Maolin Xu, Tian Wang, Xian Deng, Yuxin Liu, Zimeng Zhu, Herman W Barkema, Eduardo R Cobo, John P Kastelic, Xueying Zhou, Bo Han
Abstract
Open AccessBackground: Mycoplasma bovis mastitis is an important disease of dairy cows; however, there are no commercial M. bovis vaccines and antimicrobial resistance is increasing. Furthermore, M. bovis lacks a cell wall and relies on host-derived cholesterol for survival and growth. Methods: We evaluated effects of fenofibrate, a peroxisome proliferator-activated receptor α (PPARα) agonist, on M. bovis infection, using both bovine mammary epithelial cells and a murine mastitis model. In vitro analyses assessed autophagy, nuclear Transcription Factor EB (TFEB) and Transcription Factor E3 (TFE3) translocation, cholesterol metabolism, and bacterial localization, whereas in vivo evaluations included inflammatory responses, lysosomal/autophagy protein expression, cholesterol content, and bacterial burden.
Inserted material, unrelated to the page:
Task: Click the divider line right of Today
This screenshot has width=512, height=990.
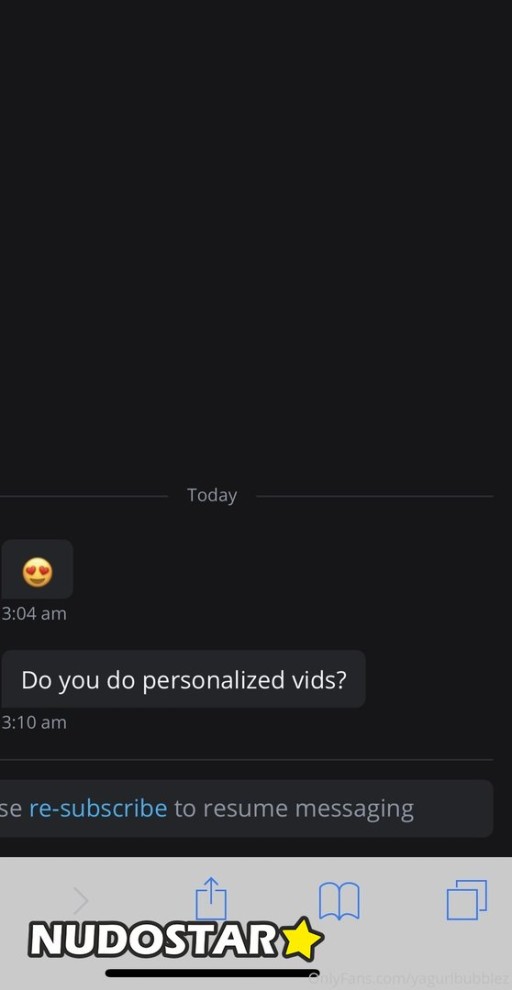Action: (x=374, y=496)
Results: Fenofibrate enhanced autophagic flux via upregulation of LC3B and LAMP2, promoted nuclear translocation of TFEB and TFE3, and reduced intracellular cholesterol by repressing 3-Hydroxy-3-Methylglutaryl-Coenzyme A Reductase (HMGCR) and Sterol Regulatory Element-Binding Transcription Factor 2 (SREBF2) while increasing Acetyl-Coenzyme A Acetyltransferase 1 (ACAT1) expression. Based on confocal imaging, fenofibrate disrupted co-localization between M. bovis and free cholesterol while enhancing its uptake by autophagosomes. In a murine mastitis model, fenofibrate alleviated inflammatory cell infiltration and cytokine release, restored lysosomal and autophagy protein expression, reduced cholesterol content, and significantly lowered bacterial burden. Conclusion: Fenofibrate enhanced defense capability of mammary epithelial cells against M. bovis infection through a dual mechanism-promoting autophagy and regulating cholesterol homeostasis-thereby reducing bacterial survival and protecting tissues from damage. This discovery provides a novel strategy for prevention and treatment of M. bovis infection, warranting further investigation in bovine models to assess pharmacokinetics, dosage, and clinical efficacy.